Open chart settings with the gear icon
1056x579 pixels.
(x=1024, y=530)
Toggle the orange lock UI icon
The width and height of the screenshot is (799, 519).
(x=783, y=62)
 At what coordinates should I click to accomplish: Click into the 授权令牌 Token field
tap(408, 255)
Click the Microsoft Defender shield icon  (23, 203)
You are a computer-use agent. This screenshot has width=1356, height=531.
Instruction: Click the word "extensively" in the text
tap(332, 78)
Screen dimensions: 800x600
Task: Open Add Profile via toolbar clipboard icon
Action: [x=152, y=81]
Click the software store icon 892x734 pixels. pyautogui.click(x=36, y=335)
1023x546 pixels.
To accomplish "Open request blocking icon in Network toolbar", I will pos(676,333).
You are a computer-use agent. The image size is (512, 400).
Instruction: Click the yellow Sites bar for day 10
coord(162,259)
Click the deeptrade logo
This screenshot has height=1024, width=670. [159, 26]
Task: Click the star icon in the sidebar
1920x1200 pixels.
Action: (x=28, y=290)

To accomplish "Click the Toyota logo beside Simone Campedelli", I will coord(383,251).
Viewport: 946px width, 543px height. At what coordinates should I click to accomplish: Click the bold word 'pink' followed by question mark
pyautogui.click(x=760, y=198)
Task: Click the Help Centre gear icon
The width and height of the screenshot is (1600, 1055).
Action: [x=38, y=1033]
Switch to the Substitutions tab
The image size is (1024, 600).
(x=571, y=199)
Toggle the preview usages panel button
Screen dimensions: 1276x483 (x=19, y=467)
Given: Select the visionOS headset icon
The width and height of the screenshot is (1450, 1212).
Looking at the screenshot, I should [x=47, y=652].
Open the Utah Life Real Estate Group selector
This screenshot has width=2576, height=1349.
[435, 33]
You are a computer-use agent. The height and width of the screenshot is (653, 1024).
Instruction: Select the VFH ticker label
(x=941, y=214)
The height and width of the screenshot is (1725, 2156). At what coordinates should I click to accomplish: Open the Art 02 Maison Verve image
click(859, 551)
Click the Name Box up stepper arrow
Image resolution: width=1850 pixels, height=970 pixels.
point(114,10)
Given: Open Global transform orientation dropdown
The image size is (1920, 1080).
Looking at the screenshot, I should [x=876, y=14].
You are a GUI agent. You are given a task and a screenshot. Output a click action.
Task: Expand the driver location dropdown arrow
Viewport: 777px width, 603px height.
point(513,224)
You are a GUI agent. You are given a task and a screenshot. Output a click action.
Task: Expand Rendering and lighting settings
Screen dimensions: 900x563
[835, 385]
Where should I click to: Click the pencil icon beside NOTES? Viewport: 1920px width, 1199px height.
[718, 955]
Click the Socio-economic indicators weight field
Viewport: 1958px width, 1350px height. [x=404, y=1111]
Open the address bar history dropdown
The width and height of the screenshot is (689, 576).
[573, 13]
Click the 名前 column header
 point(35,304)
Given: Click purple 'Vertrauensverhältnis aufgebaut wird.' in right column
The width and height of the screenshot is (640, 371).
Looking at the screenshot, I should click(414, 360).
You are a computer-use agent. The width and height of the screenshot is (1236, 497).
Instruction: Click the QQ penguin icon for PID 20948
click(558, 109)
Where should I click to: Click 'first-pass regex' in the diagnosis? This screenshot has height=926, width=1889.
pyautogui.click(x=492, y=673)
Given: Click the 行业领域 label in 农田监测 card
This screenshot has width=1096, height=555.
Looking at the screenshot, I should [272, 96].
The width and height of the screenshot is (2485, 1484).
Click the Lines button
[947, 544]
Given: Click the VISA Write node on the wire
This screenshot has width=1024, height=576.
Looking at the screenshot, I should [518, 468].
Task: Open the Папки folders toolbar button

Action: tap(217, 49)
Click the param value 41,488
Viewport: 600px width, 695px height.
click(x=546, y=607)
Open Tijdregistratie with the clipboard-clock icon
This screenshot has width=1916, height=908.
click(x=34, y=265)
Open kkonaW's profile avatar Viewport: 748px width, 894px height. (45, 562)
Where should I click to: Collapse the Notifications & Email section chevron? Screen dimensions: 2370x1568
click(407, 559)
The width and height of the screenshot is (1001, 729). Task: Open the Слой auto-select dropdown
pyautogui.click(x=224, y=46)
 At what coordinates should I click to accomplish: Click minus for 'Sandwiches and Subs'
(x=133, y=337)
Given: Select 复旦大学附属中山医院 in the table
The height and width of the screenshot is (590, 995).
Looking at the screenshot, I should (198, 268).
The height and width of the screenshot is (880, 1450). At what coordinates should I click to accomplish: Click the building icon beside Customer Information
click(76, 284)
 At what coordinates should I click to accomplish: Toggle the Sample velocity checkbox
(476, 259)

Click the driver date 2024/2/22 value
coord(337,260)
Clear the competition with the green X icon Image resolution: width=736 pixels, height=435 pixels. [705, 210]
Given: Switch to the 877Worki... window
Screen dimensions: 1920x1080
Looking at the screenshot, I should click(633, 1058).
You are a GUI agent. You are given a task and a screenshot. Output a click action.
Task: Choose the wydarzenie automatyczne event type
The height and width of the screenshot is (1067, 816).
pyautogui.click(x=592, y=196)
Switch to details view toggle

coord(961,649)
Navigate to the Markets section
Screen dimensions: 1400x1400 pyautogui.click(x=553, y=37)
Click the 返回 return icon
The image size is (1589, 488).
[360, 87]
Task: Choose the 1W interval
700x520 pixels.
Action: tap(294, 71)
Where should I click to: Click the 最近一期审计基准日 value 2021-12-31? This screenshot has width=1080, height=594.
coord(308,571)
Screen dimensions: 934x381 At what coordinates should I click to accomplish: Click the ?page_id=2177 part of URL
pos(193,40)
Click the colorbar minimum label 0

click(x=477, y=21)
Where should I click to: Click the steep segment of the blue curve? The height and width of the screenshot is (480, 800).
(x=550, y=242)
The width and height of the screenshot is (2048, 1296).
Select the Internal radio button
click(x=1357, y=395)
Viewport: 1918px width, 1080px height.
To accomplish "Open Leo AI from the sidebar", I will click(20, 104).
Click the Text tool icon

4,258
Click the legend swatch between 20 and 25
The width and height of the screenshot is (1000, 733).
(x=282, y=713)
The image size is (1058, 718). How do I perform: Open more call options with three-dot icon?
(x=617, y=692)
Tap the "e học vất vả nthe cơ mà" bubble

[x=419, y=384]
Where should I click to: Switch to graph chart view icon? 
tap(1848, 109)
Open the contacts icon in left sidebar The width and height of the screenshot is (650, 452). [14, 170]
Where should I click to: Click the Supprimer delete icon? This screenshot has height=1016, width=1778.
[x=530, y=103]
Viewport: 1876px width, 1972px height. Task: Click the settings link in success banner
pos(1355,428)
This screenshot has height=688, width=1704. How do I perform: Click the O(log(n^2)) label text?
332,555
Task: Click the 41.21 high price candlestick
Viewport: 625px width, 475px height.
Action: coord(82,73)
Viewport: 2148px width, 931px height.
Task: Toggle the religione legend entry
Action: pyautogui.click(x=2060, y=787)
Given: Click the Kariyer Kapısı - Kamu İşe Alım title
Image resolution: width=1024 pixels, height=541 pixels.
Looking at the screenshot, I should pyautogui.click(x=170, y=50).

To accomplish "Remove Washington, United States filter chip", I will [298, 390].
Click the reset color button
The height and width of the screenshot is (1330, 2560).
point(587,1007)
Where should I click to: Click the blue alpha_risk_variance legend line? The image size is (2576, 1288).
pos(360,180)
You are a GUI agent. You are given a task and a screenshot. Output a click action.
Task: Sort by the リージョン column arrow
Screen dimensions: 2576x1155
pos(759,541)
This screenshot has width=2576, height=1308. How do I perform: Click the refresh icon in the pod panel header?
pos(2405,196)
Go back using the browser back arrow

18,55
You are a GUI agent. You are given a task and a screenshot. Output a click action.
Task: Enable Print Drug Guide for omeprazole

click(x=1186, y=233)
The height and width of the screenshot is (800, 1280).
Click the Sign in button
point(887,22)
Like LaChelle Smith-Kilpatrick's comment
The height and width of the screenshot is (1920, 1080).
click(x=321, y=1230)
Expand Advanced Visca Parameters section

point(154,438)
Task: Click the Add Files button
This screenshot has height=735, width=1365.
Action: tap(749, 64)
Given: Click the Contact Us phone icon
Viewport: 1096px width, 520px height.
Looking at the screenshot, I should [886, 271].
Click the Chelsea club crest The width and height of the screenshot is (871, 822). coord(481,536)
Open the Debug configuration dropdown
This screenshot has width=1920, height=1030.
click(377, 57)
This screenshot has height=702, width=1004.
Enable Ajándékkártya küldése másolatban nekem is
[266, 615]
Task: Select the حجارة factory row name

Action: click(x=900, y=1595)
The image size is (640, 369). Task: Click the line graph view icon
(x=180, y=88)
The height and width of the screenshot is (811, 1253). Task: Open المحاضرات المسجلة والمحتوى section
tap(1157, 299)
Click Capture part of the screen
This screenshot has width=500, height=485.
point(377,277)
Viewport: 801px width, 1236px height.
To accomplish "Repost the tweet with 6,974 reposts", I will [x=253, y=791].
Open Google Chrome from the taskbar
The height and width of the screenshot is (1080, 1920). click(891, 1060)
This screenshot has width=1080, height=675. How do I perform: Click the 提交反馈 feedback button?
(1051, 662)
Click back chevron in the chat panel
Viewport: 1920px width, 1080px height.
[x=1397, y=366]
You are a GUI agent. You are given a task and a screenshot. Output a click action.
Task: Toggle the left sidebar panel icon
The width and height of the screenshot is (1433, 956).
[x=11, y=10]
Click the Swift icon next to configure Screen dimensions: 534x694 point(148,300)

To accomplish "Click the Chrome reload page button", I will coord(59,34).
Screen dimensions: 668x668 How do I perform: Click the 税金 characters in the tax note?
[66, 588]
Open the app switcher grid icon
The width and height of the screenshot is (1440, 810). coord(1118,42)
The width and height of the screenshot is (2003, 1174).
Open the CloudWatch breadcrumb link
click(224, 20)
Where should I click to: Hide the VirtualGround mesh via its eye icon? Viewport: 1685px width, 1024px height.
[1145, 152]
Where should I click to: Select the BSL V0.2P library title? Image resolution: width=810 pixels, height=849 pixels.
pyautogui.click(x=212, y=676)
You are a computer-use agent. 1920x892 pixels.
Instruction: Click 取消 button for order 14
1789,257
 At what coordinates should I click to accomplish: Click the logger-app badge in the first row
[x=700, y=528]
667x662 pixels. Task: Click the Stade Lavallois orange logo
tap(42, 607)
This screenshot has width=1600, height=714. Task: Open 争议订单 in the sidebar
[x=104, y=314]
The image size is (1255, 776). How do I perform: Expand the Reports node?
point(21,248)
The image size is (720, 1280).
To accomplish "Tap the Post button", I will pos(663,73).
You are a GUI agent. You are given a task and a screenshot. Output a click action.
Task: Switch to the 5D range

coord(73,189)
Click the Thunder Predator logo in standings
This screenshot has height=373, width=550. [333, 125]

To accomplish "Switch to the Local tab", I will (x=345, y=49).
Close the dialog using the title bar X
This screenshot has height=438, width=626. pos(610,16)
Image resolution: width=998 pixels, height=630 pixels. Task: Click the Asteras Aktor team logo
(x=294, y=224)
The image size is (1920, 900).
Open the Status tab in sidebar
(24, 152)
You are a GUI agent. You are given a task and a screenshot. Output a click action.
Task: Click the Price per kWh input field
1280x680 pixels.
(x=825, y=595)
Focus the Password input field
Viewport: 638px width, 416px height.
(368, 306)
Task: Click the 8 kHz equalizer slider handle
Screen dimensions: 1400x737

YOUR GOAL: Reproduce verbatim the lines of the listing above, beginning with the line containing "Toggle the preview usages panel button" and continuing through the line containing "(x=941, y=214)", both included.

FINAL RESULT:
Toggle the preview usages panel button
Screen dimensions: 1276x483 (x=19, y=467)
Given: Select the visionOS headset icon
The width and height of the screenshot is (1450, 1212).
Looking at the screenshot, I should [x=47, y=652].
Open the Utah Life Real Estate Group selector
This screenshot has width=2576, height=1349.
[435, 33]
You are a computer-use agent. The height and width of the screenshot is (653, 1024).
Instruction: Select the VFH ticker label
(x=941, y=214)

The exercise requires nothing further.